Considerando la casuística nacional conviene reparar en la segunda de las anotadas distinciones, porque ante conflictos derivados de cambios legislativos la jurisprudencia chilena ha tenido a bien distinguir (a nuestro parecer apropiadamente) precisamente entre la privación de un derecho adquirido (que debe ser respetado por una nueva ley) y un cambio en las modalidades o caracteres de su ejercicio (que sí pueden ser alterados), porque en esa intervención no queda configurada una privación del derecho (advirtiendo que en ciertas situaciones pueden surgir dudas de calificación: si la nueva ley ha llegado a privar de un derecho total o parcialmente o solo modifica su ejercicio, y que el juez habrá de decidir).

Precisamente, en dos casos que pueden ser considerados los que iniciaron la profusa aplicación de las reglas sobre propiedad de derechos en sede de cambio legislativo, los precedentes decidieron que la extensión de un plazo de arrendamiento por una ley posterior al contrato constituía una privación del derecho de restitución, que así vulneraba el derecho de propiedad sobre el aludido derecho, y posteriormente fueron enmendados sobre el razonamiento de que en la extensión no hay privación del derecho, sino tan solo una modificación a su ejercicio, lo que no constituía una actitud legislativa jurídicamente reprochable.
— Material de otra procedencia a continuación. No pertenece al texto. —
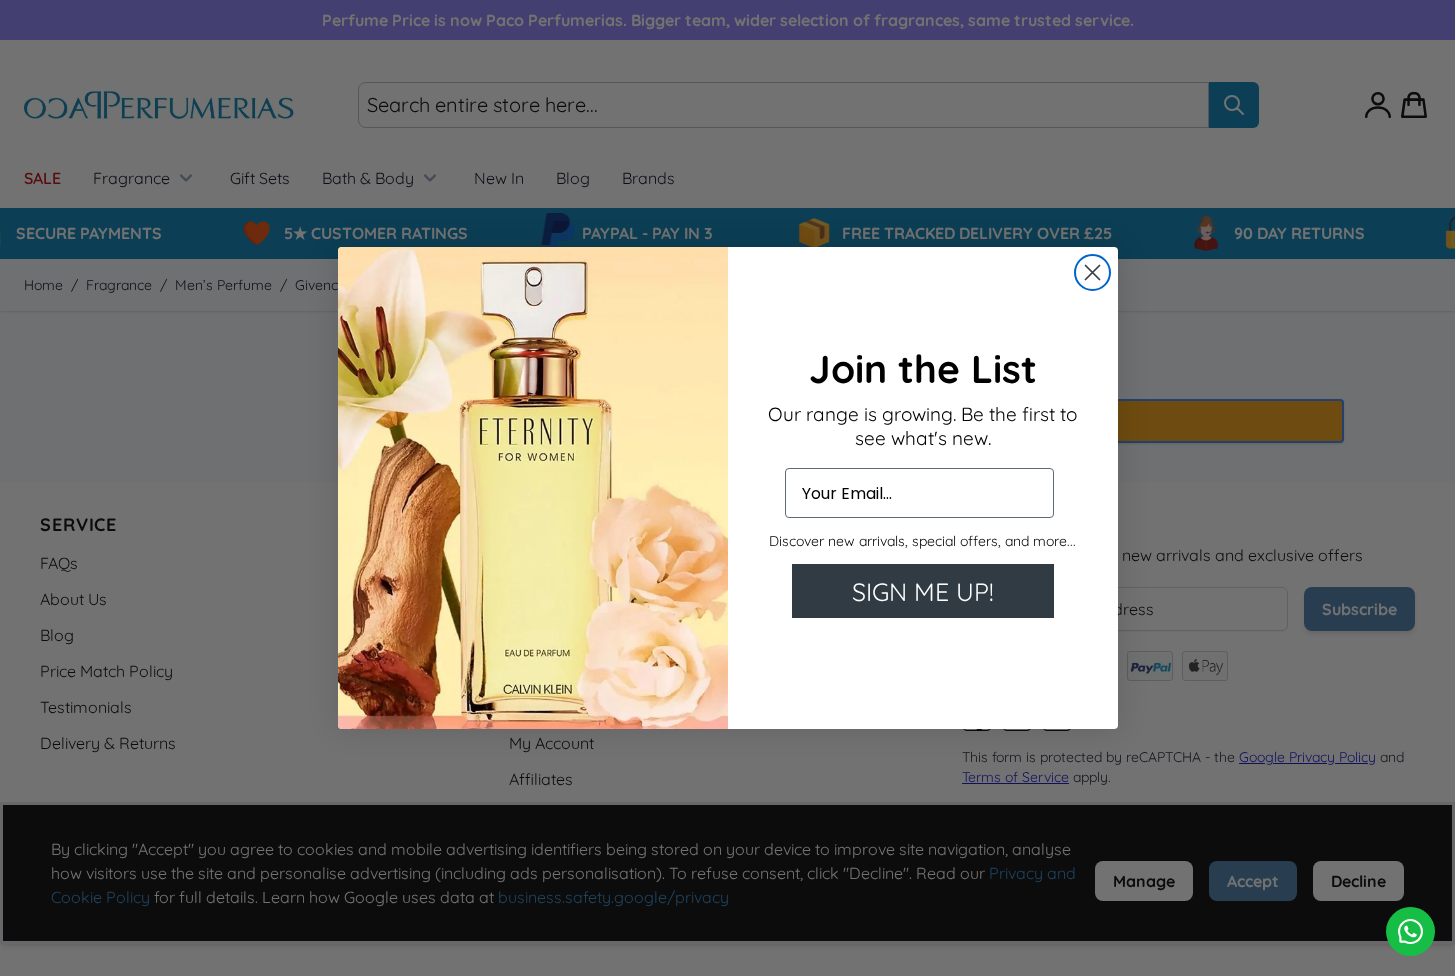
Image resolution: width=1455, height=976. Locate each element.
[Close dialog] (1092, 272)
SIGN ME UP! (923, 591)
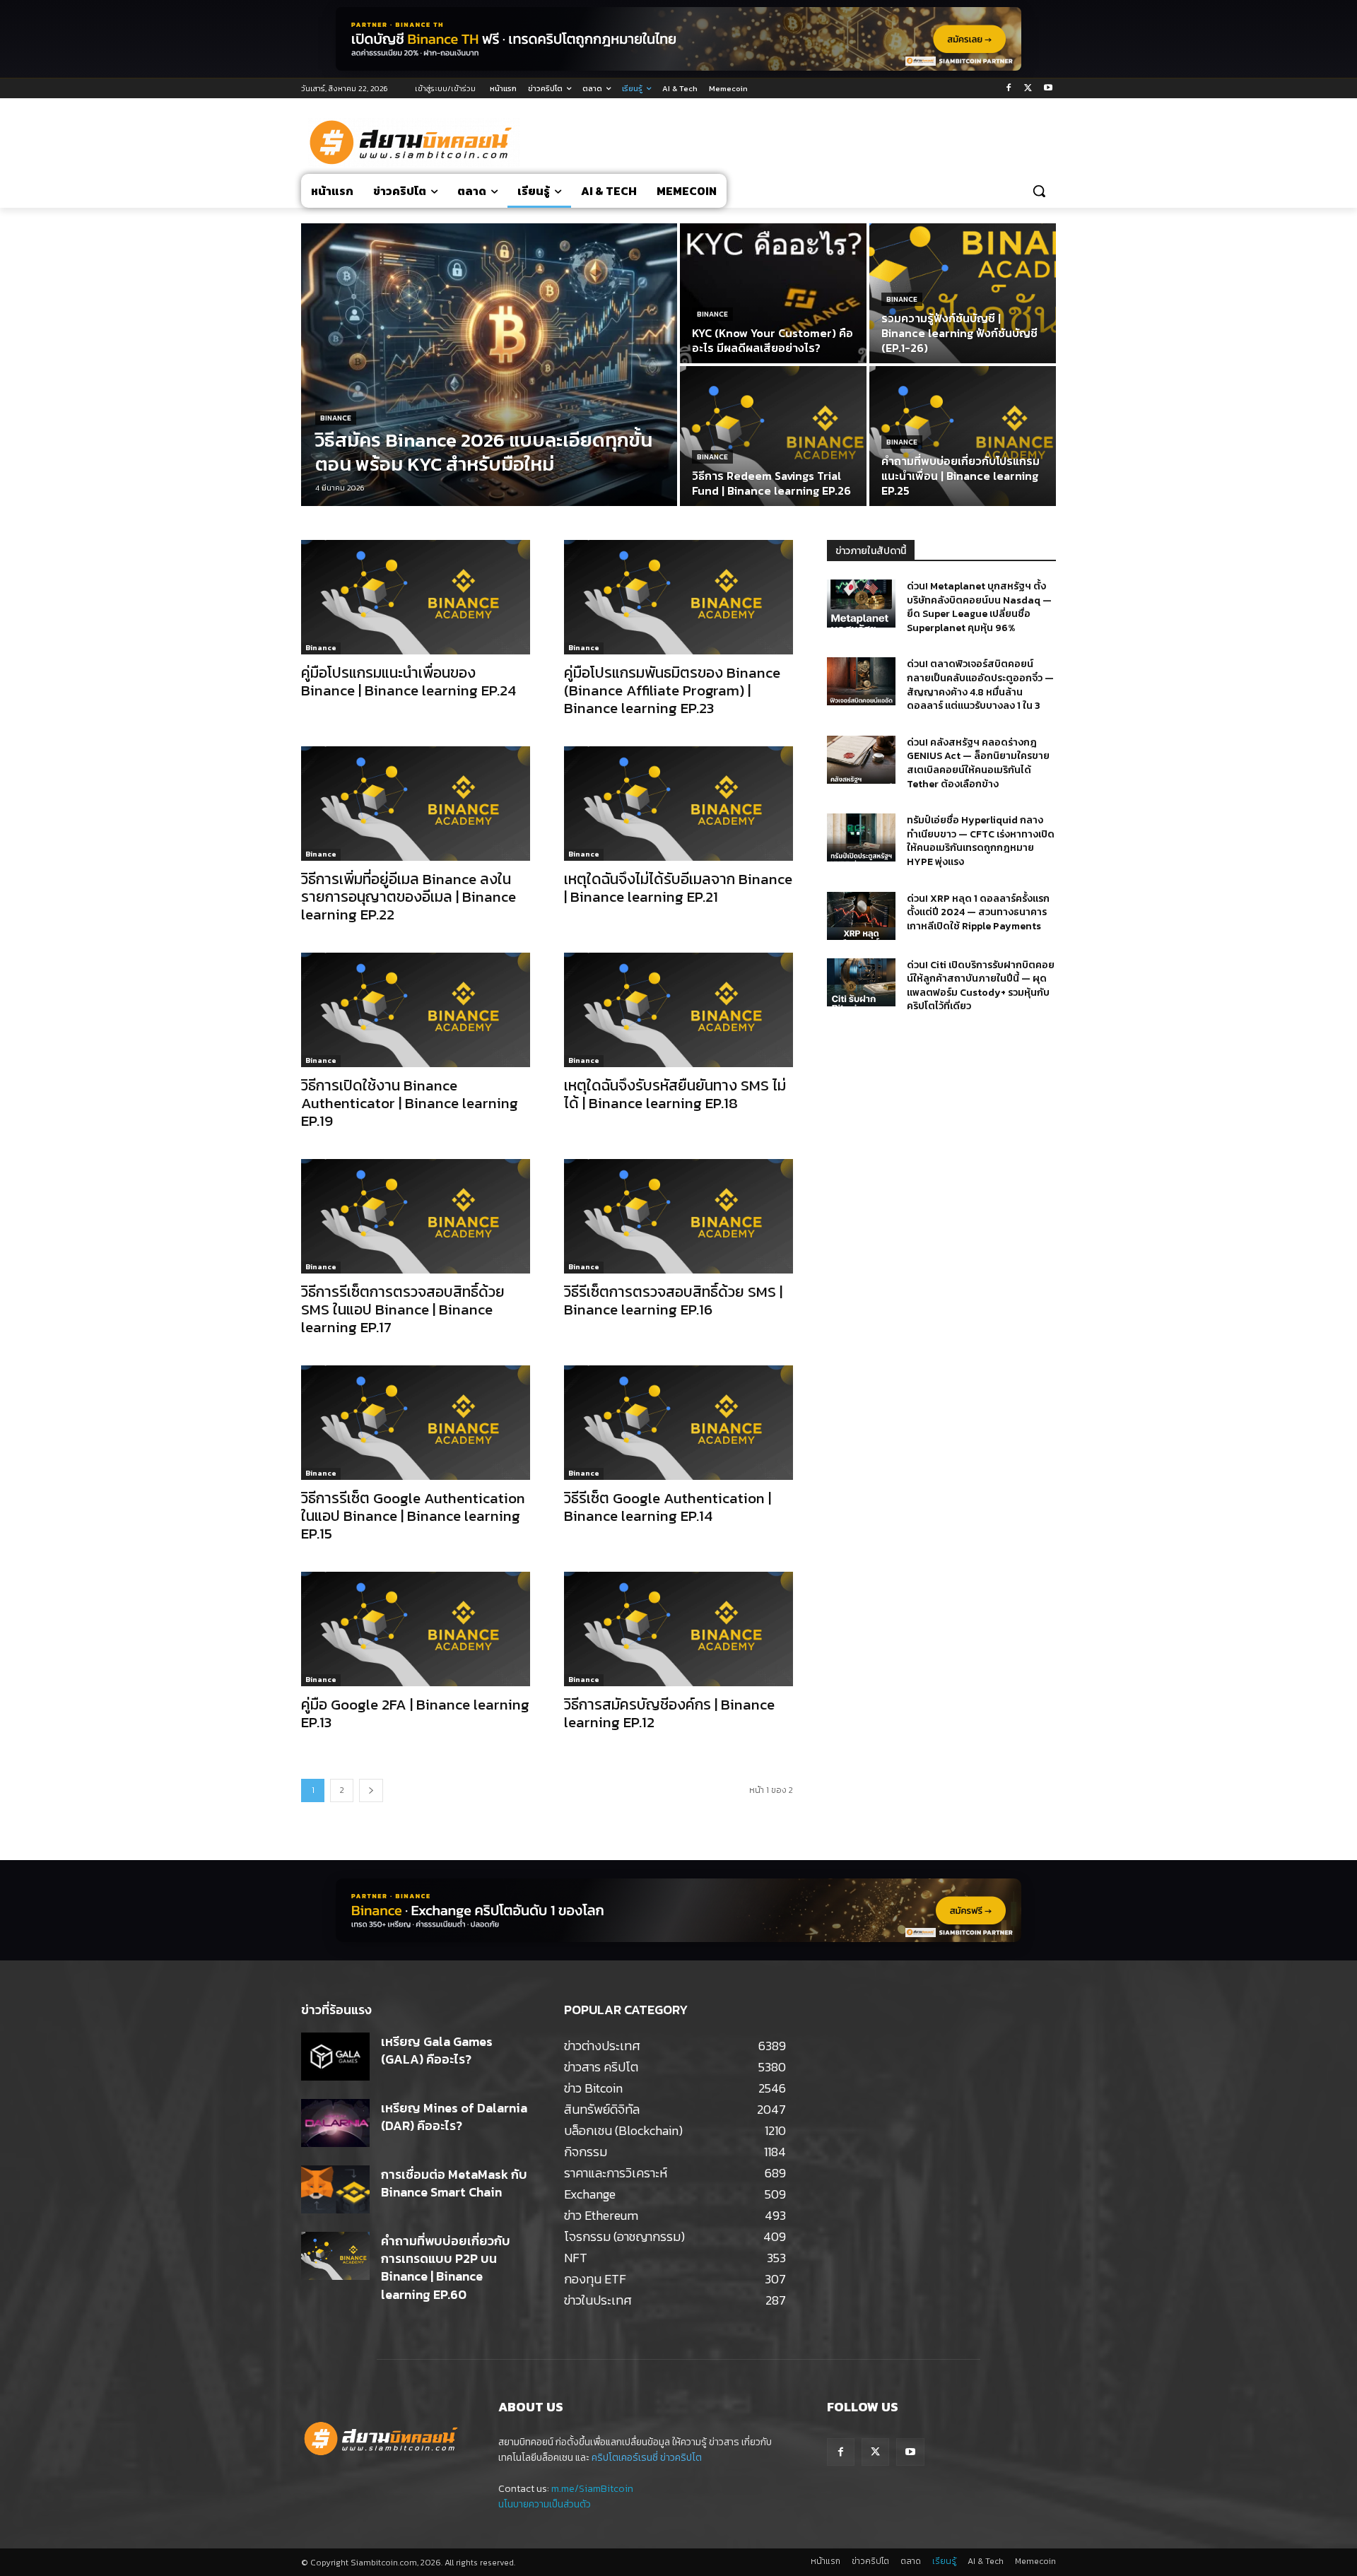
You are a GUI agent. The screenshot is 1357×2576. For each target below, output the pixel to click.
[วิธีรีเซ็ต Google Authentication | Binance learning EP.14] (678, 1422)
Por cierto, avanza a las proposiciones del profesor Paul Roubier (al que formula objeciones), despliega una confrontación crítica y termina examinando (con referencias a aquellos planteamientos doctrinarios) la ley chilena sobre los conflictos de las leyes en el tiempo.

En términos y dedicación semejante se ocupa de la aplicación de la ley en el territorio, cuya presencia en la formación jurídica estimamos que debe ser mantenida; las explicaciones, por evidentes, no requieren ser aquí relatadas. El autor da cuenta suficiente de útiles antecedentes doctrinarios, ordenados conforme a la evolución histórica (incluídas las circunstancias del surgimiento de la llamada teoría de los Estatutos), la sistemática que distingue normas reales, personales y mixtas y la comprensión de los textos nacionales aplicables a la materia, dispuestos fundamentalmente en el Código Civil, incluyendo algunas nuevas proposiciones de estudios recientes.

Tal como es anunciado en la edición, la obra está destinada a los estudiantes, pero será sin duda de utilidad para jueces y abogados, por la claridad de su exposición, los planteamientos críticos del autor y el recurso a fuentes doctrinarias y antecedentes históricos poco difundidos. Es una contribución novedosa y didáctica a la doctrina nacional, que incluye temas formativos, de perenne interés teórico y de frecuente aplicación práctica, escrita por un experto civilista, de distinguida y dilatada trayectoria académica y de nutrida producción jurídica.

* Daniel Peñailillo Arévalo es profesor de Derecho Civil de la Universidad de Concepción.